/---

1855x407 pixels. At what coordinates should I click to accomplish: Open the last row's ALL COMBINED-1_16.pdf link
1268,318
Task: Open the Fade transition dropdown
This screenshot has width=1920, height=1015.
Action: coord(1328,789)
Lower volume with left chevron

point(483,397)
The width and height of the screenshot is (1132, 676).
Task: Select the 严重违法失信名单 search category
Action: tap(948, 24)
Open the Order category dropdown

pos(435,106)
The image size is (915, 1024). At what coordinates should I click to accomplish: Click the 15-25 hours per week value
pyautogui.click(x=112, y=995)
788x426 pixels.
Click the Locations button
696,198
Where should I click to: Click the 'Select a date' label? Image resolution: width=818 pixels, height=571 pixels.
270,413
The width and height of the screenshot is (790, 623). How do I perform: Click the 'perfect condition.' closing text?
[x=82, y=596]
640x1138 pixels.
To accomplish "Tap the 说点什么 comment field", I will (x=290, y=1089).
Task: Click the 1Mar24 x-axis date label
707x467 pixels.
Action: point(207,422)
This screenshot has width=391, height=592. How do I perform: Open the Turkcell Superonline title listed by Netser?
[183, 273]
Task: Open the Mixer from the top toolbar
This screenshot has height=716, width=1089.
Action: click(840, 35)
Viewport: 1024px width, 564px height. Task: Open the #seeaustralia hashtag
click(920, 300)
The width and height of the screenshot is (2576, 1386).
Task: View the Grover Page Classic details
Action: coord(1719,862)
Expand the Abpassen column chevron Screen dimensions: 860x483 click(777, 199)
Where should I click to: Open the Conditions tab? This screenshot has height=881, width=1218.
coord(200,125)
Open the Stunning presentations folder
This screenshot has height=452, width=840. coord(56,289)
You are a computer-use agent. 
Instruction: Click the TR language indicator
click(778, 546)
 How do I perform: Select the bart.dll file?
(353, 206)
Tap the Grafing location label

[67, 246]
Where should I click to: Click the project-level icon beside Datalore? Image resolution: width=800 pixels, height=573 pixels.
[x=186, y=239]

\---

- [Assigned task]: Start copying at the line that contains "This screenshot has width=391, height=592." and stop after the last line of the records, keeping every line exactly.

- [Written solution]:
This screenshot has width=391, height=592. How do I perform: Open the Turkcell Superonline title listed by Netser?
[183, 273]
Task: Open the Mixer from the top toolbar
This screenshot has height=716, width=1089.
Action: click(840, 35)
Viewport: 1024px width, 564px height. Task: Open the #seeaustralia hashtag
click(920, 300)
The width and height of the screenshot is (2576, 1386).
Task: View the Grover Page Classic details
Action: coord(1719,862)
Expand the Abpassen column chevron Screen dimensions: 860x483 click(777, 199)
Where should I click to: Open the Conditions tab? This screenshot has height=881, width=1218.
coord(200,125)
Open the Stunning presentations folder
This screenshot has height=452, width=840. coord(56,289)
You are a computer-use agent. 
Instruction: Click the TR language indicator
click(778, 546)
 How do I perform: Select the bart.dll file?
(353, 206)
Tap the Grafing location label

[67, 246]
Where should I click to: Click the project-level icon beside Datalore? Image resolution: width=800 pixels, height=573 pixels.
[x=186, y=239]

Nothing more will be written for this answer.